PROBLEM TO WORK ON => Your answer should be one number: the count of lines in these entries that hold the word "label".
━━━━━━━━━━━━━━━━━━━━━━━━━━━━━━
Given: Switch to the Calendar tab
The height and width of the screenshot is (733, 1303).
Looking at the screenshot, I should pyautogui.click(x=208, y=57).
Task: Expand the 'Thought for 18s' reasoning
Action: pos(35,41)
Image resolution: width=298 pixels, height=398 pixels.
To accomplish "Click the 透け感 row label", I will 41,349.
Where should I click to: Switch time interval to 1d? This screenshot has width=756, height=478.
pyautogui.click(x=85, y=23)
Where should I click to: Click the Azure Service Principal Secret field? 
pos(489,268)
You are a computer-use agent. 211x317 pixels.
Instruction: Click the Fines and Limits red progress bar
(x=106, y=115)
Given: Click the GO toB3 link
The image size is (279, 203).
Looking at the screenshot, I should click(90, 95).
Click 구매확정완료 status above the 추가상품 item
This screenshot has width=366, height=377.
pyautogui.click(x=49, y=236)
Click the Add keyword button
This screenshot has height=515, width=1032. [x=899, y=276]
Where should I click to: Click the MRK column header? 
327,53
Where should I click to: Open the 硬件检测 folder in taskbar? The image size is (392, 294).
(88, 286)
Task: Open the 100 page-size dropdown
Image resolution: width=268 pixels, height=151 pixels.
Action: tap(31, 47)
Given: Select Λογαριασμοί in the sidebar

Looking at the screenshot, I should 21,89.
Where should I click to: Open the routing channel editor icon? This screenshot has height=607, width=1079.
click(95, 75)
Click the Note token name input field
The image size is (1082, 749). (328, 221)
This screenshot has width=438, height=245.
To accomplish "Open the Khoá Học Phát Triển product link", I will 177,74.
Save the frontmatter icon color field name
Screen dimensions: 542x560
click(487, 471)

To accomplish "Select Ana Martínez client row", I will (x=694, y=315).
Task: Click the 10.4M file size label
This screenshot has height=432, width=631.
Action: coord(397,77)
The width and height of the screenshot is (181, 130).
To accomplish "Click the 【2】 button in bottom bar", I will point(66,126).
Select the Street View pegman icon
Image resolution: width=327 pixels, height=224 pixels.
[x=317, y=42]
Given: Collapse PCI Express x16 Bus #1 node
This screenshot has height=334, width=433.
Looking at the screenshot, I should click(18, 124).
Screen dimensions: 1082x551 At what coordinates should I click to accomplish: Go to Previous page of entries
━━━━━━━━━━━━━━━━━━━━━━━━━━━━━━
ANSWER TO THIS PROBLEM => 2